AI Avatar Infrastructure Wins
Chris Savage, CEO of Wistia, on the economics of AI avatars
The real power in AI avatars sits below the app, because the winning layer is the one every sales tool, training tool, support tool, and video platform can plug into. In practice, that means selling avatar generation, voice, translation, streaming, and consent workflows as metered infrastructure, then letting dozens of application companies bundle those capabilities into their own products and push unit costs down with scale.
-
The market is already splitting this way.
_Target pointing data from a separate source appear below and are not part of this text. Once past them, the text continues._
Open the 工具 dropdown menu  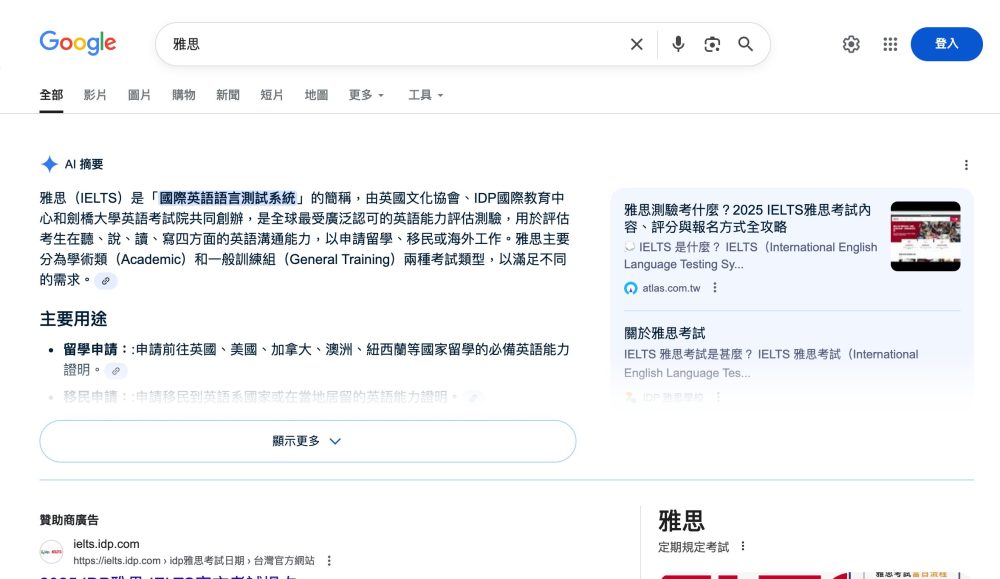point(425,95)
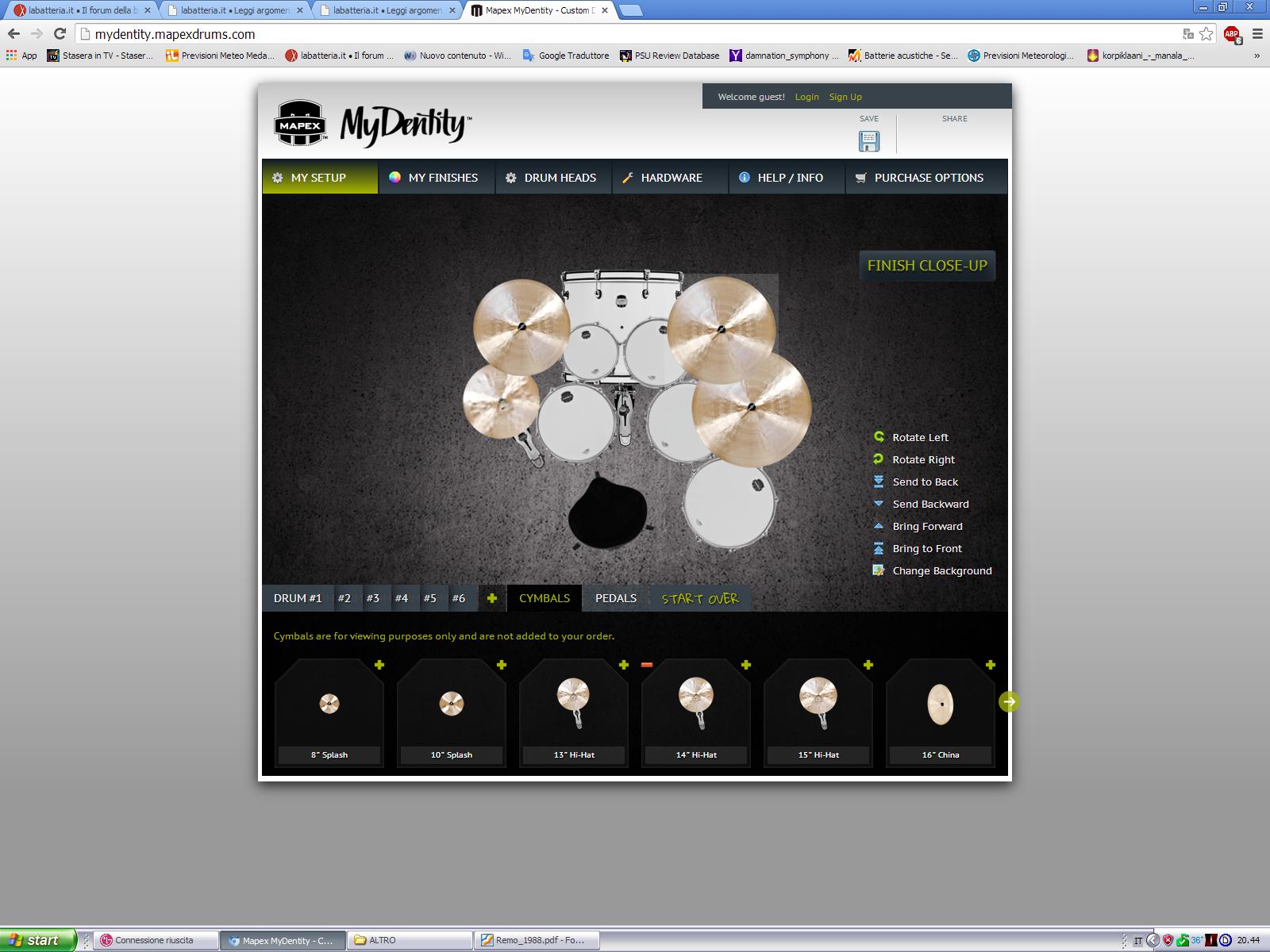
Task: Open the Purchase Options menu
Action: coord(921,178)
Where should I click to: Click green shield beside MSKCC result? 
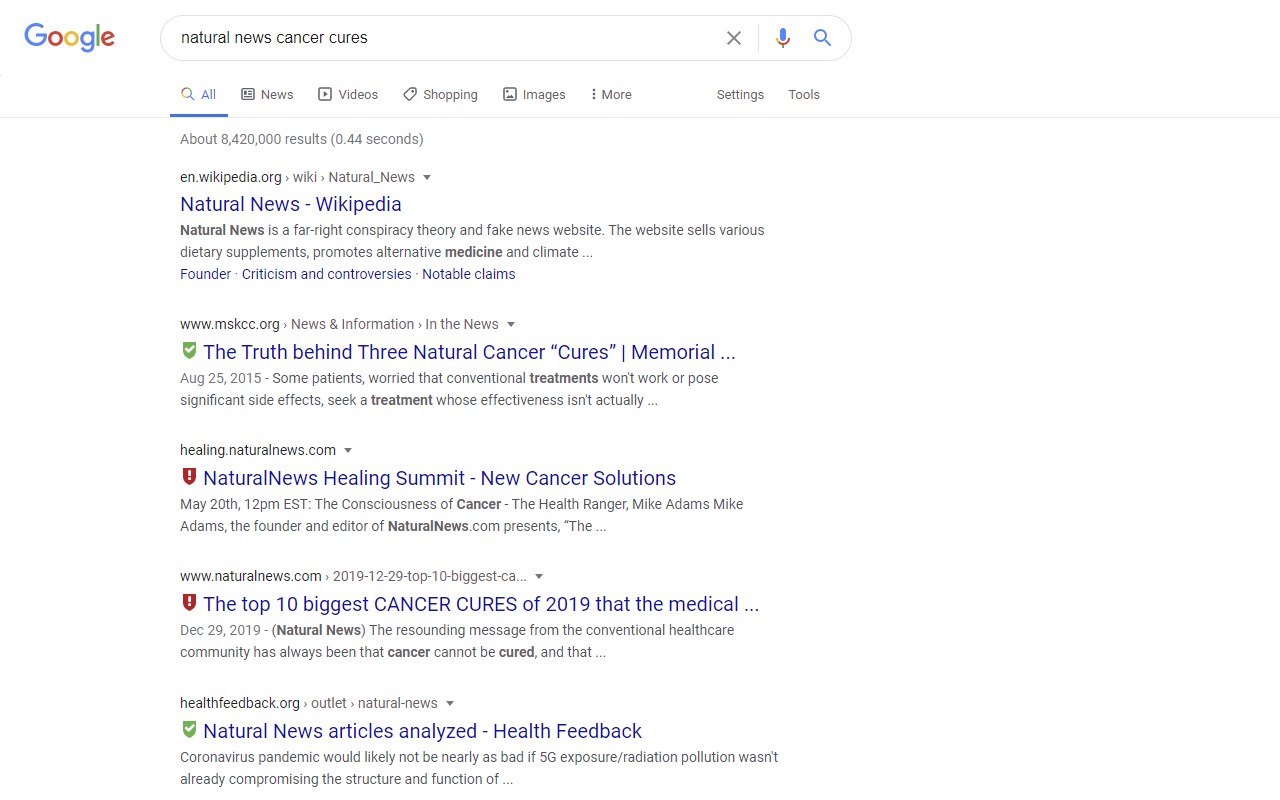click(189, 351)
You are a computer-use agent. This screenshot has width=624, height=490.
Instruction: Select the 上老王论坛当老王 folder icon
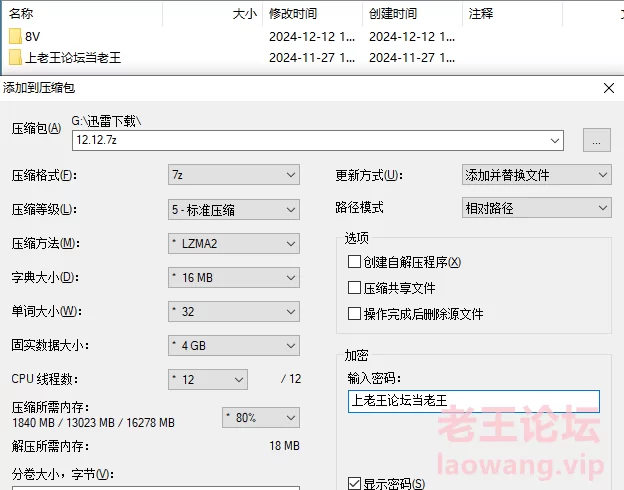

Synthesia and HeyGen package avatars into end user video apps with editing, hosting, and templates, while Tavus is going API first so avatars can be embedded inside software like HubSpot, Intercom, or Shopify instead of forcing users into a separate creation tool.
-
Infrastructure wins when usage fragments across many workflows. A training team needs cheap batch video generation, a sales team needs personalized outbound clips, and a website agent needs real time conversational streaming. Tavus prices around minutes and streams, and HeyGen also sells separate API plans, which shows the stack is becoming a usage based input rather than a standalone app purchase.
-
This follows the same pattern as other API layers. Recall.ai turned meeting bots into a universal API sold per hour of meeting data, abstracting away dozens of brittle integrations. Avatar infrastructure can do the same for consent capture, rendering, lip sync, translation, and delivery across many surfaces, while application companies keep the customer relationship.
As avatar quality rises and cost per minute falls, more software companies will treat video faces the way they treat payments, maps, or transcription today, as embedded infrastructure bought wholesale and marked into their own product. The companies that own that layer will compound fastest because every new use case adds volume, data, and distribution without requiring them to win the end application each time.